Work order: With nothing added or dropped, output every record below exactly.

►

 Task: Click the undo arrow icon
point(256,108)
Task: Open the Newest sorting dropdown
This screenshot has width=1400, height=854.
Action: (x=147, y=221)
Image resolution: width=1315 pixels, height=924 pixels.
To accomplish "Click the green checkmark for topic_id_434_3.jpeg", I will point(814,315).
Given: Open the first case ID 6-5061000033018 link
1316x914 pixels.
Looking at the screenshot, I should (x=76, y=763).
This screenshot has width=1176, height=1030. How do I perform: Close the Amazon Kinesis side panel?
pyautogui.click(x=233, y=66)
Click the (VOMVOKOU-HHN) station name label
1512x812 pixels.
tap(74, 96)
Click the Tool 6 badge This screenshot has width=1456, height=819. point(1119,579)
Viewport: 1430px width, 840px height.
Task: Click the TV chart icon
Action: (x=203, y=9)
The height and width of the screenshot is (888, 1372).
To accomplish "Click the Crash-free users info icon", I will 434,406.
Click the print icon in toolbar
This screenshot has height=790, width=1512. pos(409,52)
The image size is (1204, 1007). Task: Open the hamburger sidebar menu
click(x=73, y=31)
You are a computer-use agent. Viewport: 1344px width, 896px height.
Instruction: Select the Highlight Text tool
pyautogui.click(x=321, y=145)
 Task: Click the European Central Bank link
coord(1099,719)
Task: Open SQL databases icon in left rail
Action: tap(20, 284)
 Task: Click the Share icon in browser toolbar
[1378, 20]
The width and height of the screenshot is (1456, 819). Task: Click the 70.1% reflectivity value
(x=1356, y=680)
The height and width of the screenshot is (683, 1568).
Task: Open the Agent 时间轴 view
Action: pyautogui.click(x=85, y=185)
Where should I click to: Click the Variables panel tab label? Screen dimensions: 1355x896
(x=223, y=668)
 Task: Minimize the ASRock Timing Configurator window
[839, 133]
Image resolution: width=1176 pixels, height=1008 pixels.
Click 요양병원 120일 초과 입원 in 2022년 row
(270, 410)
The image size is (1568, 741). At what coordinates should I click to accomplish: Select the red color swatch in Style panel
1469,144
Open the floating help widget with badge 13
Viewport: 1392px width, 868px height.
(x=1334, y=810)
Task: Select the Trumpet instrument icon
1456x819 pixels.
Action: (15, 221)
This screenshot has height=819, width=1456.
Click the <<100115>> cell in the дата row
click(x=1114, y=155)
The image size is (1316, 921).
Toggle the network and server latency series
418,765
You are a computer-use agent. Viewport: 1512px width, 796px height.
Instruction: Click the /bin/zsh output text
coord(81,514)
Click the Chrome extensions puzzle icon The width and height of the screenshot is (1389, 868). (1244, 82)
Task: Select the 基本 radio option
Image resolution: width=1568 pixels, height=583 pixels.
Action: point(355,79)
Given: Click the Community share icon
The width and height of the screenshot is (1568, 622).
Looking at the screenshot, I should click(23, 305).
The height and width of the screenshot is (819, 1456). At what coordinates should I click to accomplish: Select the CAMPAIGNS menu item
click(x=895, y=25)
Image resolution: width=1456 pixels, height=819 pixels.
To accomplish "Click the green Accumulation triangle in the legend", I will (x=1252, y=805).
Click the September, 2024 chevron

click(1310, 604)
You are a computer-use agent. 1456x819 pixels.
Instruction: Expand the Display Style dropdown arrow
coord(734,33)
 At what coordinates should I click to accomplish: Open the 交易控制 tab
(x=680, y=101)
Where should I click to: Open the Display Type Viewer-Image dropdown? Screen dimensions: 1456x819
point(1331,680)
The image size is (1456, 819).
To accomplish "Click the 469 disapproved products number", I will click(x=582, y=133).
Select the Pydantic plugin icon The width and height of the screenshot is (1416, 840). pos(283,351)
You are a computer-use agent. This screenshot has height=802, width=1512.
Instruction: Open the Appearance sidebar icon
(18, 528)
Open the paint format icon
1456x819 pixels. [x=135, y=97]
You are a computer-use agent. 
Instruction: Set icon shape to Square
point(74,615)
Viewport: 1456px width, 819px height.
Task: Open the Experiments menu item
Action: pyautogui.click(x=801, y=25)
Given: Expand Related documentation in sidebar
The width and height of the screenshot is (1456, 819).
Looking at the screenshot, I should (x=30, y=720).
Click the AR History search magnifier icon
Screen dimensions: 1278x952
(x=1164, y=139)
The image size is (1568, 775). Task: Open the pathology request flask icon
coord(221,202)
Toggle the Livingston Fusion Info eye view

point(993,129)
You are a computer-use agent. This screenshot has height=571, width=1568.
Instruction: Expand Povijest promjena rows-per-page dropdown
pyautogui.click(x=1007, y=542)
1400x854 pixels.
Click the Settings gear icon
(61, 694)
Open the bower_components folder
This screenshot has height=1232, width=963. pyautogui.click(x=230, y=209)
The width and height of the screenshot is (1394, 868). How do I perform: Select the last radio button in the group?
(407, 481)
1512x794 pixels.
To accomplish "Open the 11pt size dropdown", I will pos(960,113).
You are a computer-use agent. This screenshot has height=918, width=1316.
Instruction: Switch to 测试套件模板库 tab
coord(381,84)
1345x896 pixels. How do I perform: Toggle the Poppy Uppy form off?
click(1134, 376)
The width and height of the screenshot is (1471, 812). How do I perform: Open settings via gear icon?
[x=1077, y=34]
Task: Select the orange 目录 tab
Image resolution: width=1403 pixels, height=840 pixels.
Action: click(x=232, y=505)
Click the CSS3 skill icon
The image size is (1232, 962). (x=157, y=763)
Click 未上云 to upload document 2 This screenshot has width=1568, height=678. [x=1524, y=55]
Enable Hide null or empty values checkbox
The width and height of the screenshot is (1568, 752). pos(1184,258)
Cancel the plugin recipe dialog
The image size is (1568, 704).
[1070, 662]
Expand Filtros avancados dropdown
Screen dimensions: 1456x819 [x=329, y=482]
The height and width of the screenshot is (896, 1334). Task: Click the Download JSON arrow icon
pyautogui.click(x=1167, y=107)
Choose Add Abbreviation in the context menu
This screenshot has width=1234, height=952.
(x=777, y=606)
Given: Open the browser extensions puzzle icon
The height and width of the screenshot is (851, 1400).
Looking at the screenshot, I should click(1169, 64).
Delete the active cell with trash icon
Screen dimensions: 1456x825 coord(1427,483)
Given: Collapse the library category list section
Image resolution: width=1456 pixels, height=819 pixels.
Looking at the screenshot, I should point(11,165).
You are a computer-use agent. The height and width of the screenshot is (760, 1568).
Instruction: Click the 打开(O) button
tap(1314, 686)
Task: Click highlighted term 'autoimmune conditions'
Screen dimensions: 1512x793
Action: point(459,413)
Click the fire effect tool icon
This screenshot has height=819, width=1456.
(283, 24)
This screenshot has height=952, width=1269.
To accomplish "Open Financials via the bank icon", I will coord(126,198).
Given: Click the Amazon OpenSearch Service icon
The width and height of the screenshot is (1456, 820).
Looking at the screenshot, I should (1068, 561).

◄

Answer box:
 Task: Click the undo arrow icon
point(256,108)
Task: Open the Newest sorting dropdown
This screenshot has width=1400, height=854.
Action: (x=147, y=221)
Image resolution: width=1315 pixels, height=924 pixels.
To accomplish "Click the green checkmark for topic_id_434_3.jpeg", I will point(814,315).
Given: Open the first case ID 6-5061000033018 link
1316x914 pixels.
Looking at the screenshot, I should (x=76, y=763).
This screenshot has width=1176, height=1030. How do I perform: Close the Amazon Kinesis side panel?
pyautogui.click(x=233, y=66)
Click the (VOMVOKOU-HHN) station name label
1512x812 pixels.
tap(74, 96)
Click the Tool 6 badge This screenshot has width=1456, height=819. point(1119,579)
Viewport: 1430px width, 840px height.
Task: Click the TV chart icon
Action: (x=203, y=9)
The height and width of the screenshot is (888, 1372).
To accomplish "Click the Crash-free users info icon", I will 434,406.
Click the print icon in toolbar
This screenshot has height=790, width=1512. pos(409,52)
The image size is (1204, 1007). Task: Open the hamburger sidebar menu
click(x=73, y=31)
You are a computer-use agent. Viewport: 1344px width, 896px height.
Instruction: Select the Highlight Text tool
pyautogui.click(x=321, y=145)
 Task: Click the European Central Bank link
coord(1099,719)
Task: Open SQL databases icon in left rail
Action: tap(20, 284)
 Task: Click the Share icon in browser toolbar
[1378, 20]
The width and height of the screenshot is (1456, 819). Task: Click the 70.1% reflectivity value
(x=1356, y=680)
The height and width of the screenshot is (683, 1568).
Task: Open the Agent 时间轴 view
Action: pyautogui.click(x=85, y=185)
Where should I click to: Click the Variables panel tab label? Screen dimensions: 1355x896
(x=223, y=668)
 Task: Minimize the ASRock Timing Configurator window
[839, 133]
Image resolution: width=1176 pixels, height=1008 pixels.
Click 요양병원 120일 초과 입원 in 2022년 row
(270, 410)
The image size is (1568, 741). At what coordinates should I click to accomplish: Select the red color swatch in Style panel
1469,144
Open the floating help widget with badge 13
Viewport: 1392px width, 868px height.
(x=1334, y=810)
Task: Select the Trumpet instrument icon
1456x819 pixels.
Action: (15, 221)
This screenshot has height=819, width=1456.
Click the <<100115>> cell in the дата row
click(x=1114, y=155)
The image size is (1316, 921).
Toggle the network and server latency series
418,765
You are a computer-use agent. Viewport: 1512px width, 796px height.
Instruction: Click the /bin/zsh output text
coord(81,514)
Click the Chrome extensions puzzle icon The width and height of the screenshot is (1389, 868). (1244, 82)
Task: Select the 基本 radio option
Image resolution: width=1568 pixels, height=583 pixels.
Action: point(355,79)
Given: Click the Community share icon
The width and height of the screenshot is (1568, 622).
Looking at the screenshot, I should click(23, 305).
The height and width of the screenshot is (819, 1456). At what coordinates should I click to accomplish: Select the CAMPAIGNS menu item
click(x=895, y=25)
Image resolution: width=1456 pixels, height=819 pixels.
To accomplish "Click the green Accumulation triangle in the legend", I will (x=1252, y=805).
Click the September, 2024 chevron

click(1310, 604)
You are a computer-use agent. 1456x819 pixels.
Instruction: Expand the Display Style dropdown arrow
coord(734,33)
 At what coordinates should I click to accomplish: Open the 交易控制 tab
(x=680, y=101)
Where should I click to: Open the Display Type Viewer-Image dropdown? Screen dimensions: 1456x819
point(1331,680)
The image size is (1456, 819).
To accomplish "Click the 469 disapproved products number", I will click(x=582, y=133).
Select the Pydantic plugin icon The width and height of the screenshot is (1416, 840). pos(283,351)
You are a computer-use agent. This screenshot has height=802, width=1512.
Instruction: Open the Appearance sidebar icon
(18, 528)
Open the paint format icon
1456x819 pixels. [x=135, y=97]
You are a computer-use agent. 
Instruction: Set icon shape to Square
point(74,615)
Viewport: 1456px width, 819px height.
Task: Open the Experiments menu item
Action: pyautogui.click(x=801, y=25)
Given: Expand Related documentation in sidebar
The width and height of the screenshot is (1456, 819).
Looking at the screenshot, I should (x=30, y=720).
Click the AR History search magnifier icon
Screen dimensions: 1278x952
(x=1164, y=139)
The image size is (1568, 775). Task: Open the pathology request flask icon
coord(221,202)
Toggle the Livingston Fusion Info eye view

point(993,129)
You are a computer-use agent. This screenshot has height=571, width=1568.
Instruction: Expand Povijest promjena rows-per-page dropdown
pyautogui.click(x=1007, y=542)
1400x854 pixels.
Click the Settings gear icon
(61, 694)
Open the bower_components folder
This screenshot has height=1232, width=963. pyautogui.click(x=230, y=209)
The width and height of the screenshot is (1394, 868). How do I perform: Select the last radio button in the group?
(407, 481)
1512x794 pixels.
To accomplish "Open the 11pt size dropdown", I will pos(960,113).
You are a computer-use agent. This screenshot has height=918, width=1316.
Instruction: Switch to 测试套件模板库 tab
coord(381,84)
1345x896 pixels. How do I perform: Toggle the Poppy Uppy form off?
click(1134, 376)
The width and height of the screenshot is (1471, 812). How do I perform: Open settings via gear icon?
[x=1077, y=34]
Task: Select the orange 目录 tab
Image resolution: width=1403 pixels, height=840 pixels.
Action: click(x=232, y=505)
Click the CSS3 skill icon
The image size is (1232, 962). (x=157, y=763)
Click 未上云 to upload document 2 This screenshot has width=1568, height=678. [x=1524, y=55]
Enable Hide null or empty values checkbox
The width and height of the screenshot is (1568, 752). pos(1184,258)
Cancel the plugin recipe dialog
The image size is (1568, 704).
[1070, 662]
Expand Filtros avancados dropdown
Screen dimensions: 1456x819 [x=329, y=482]
The height and width of the screenshot is (896, 1334). Task: Click the Download JSON arrow icon
pyautogui.click(x=1167, y=107)
Choose Add Abbreviation in the context menu
This screenshot has width=1234, height=952.
(x=777, y=606)
Given: Open the browser extensions puzzle icon
The height and width of the screenshot is (851, 1400).
Looking at the screenshot, I should click(1169, 64).
Delete the active cell with trash icon
Screen dimensions: 1456x825 coord(1427,483)
Given: Collapse the library category list section
Image resolution: width=1456 pixels, height=819 pixels.
Looking at the screenshot, I should point(11,165).
You are a computer-use agent. The height and width of the screenshot is (760, 1568).
Instruction: Click the 打开(O) button
tap(1314, 686)
Task: Click highlighted term 'autoimmune conditions'
Screen dimensions: 1512x793
Action: point(459,413)
Click the fire effect tool icon
This screenshot has height=819, width=1456.
(283, 24)
This screenshot has height=952, width=1269.
To accomplish "Open Financials via the bank icon", I will coord(126,198).
Given: Click the Amazon OpenSearch Service icon
The width and height of the screenshot is (1456, 820).
Looking at the screenshot, I should (1068, 561).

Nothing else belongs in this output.